À cette imposition s’ajoutent les prélèvements sociaux ,17,2 % à ce jour sur la même assiette. La rente reste néanmoins moins imposée que les revenus fonciers ou mobiliers classiques, qui sont fiscalisés sur leur montant brut, ce qui en fait une solution acceptable sur le plan financier pour le conjoint bénéficiaire.

VII- Un levier stratégique aussi pour les nus-propriétaires

Si la conversion répond prioritairement à la sécurisation économique du conjoint survivant, elle constitue également un levier d’optimisation pour les nus-propriétaires. Ces derniers, en transformant la jouissance différée du bien en une obligation de paiement actuelle, acquièrent une pleine propriété libre de droits réels, immédiatement disponible.

Ils peuvent ainsi aliéner, hypothéquer, valoriser ou réinvestir les actifs concernés, sans être entravés par les contraintes du démembrement. Cette faculté est d’autant plus précieuse lorsque le bien est indivis, peu productif, ou source de tension familiale. La rente permet en outre d’anticiper une stratégie de transmission ou de réorganisation patrimoniale plus souple, en contournant les lenteurs d’une indivision successorale.
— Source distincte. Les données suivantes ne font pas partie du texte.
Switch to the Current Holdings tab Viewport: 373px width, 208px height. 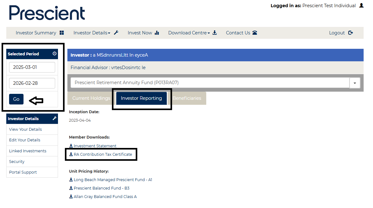(x=91, y=98)
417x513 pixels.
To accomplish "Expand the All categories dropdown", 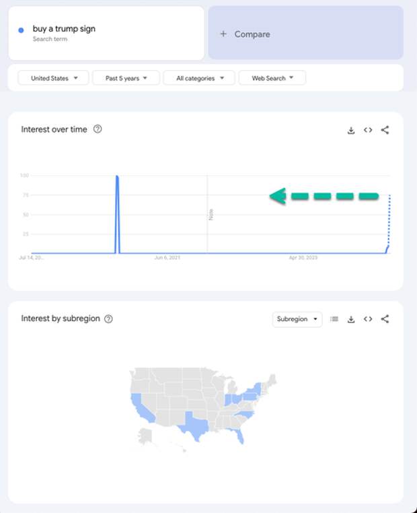I will click(x=199, y=78).
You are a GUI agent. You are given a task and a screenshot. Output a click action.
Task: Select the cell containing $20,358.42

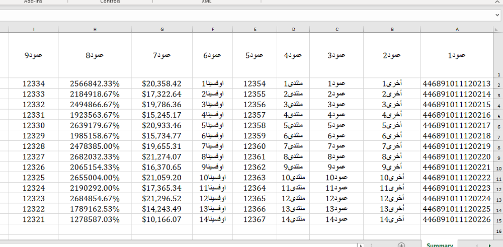(x=162, y=84)
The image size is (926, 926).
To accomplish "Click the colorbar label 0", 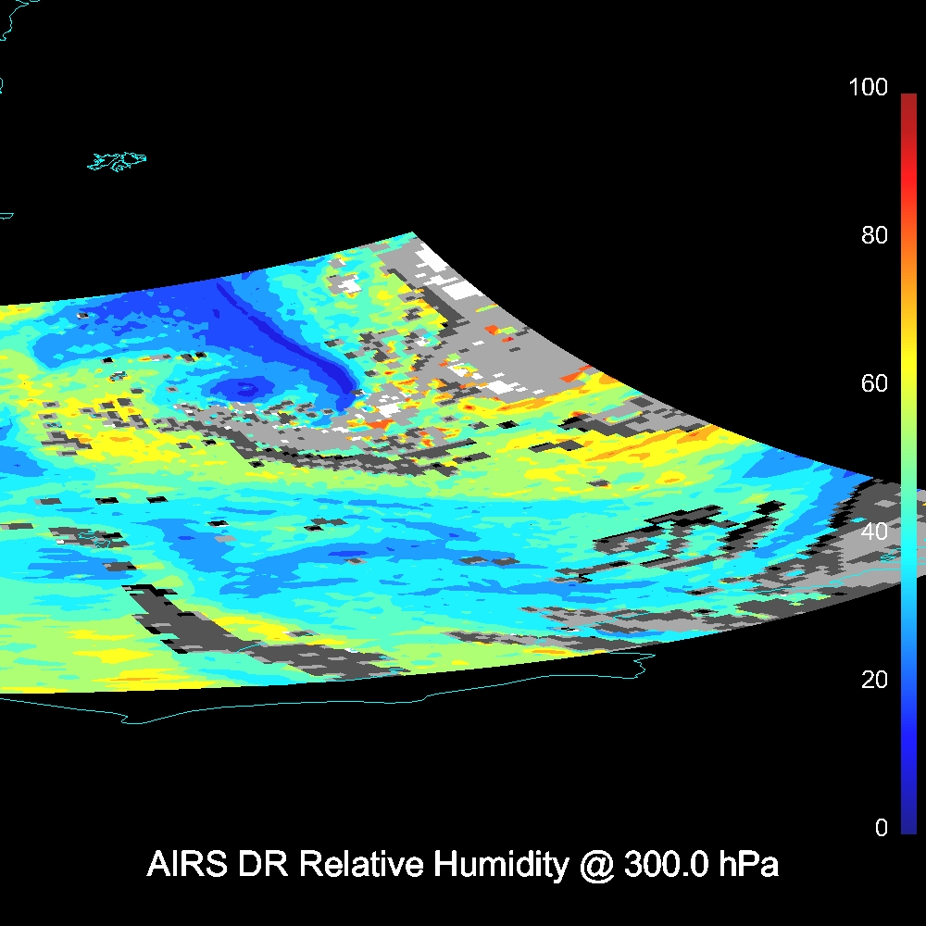I will coord(881,828).
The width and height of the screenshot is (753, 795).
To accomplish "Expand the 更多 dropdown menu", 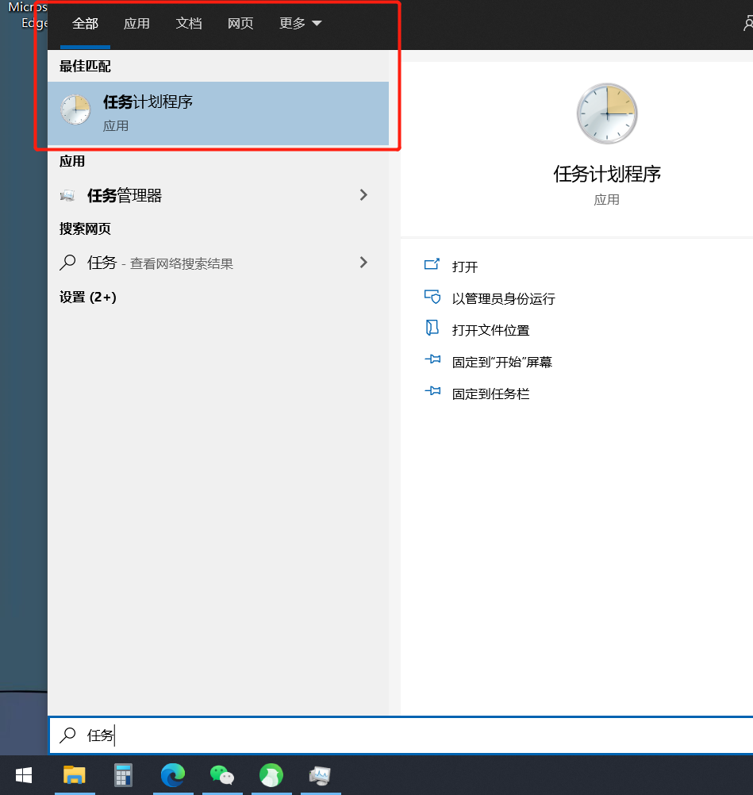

En somme, la conversion améliore la liquidité et la gestion des actifs pour les héritiers, tout en évitant les aléas et les coûts liés à la copropriété successorale prolongée. Elle contribue ainsi à restaurer une cohérence patrimoniale utile à l’après-succession.

Conclusion

L’article 759 du Code civil, en ouvrant la possibilité d’une conversion de l’usufruit en rente viagère, offre un outil juridique d’une grande souplesse. Il permet de répondre à des situations concrètes où le démembrement entre le conjoint survivant et les enfants n’est plus viable ou souhaitable, tout en préservant une équité entre les parties.

Sa mise en œuvre suppose toutefois une approche technique rigoureuse, tant en termes de valorisation que de sécurisation des paiements. Il ne saurait être activé sans une analyse approfondie des enjeux patrimoniaux, familiaux et fiscaux. Le recours à des experts du droit civil et du droit fiscal est, à ce titre, vivement recommandé.

Encore peu mobilisée, cette faculté mérite d’être intégrée pleinement dans la boîte à outils des praticiens du droit successoral, à la fois comme solution amiable et comme réponse judiciaire à des situations de blocage. Elle incarne l’évolution du droit des successions vers davantage de flexibilité et de contractualisation, dans un cadre normatif maîtrisé.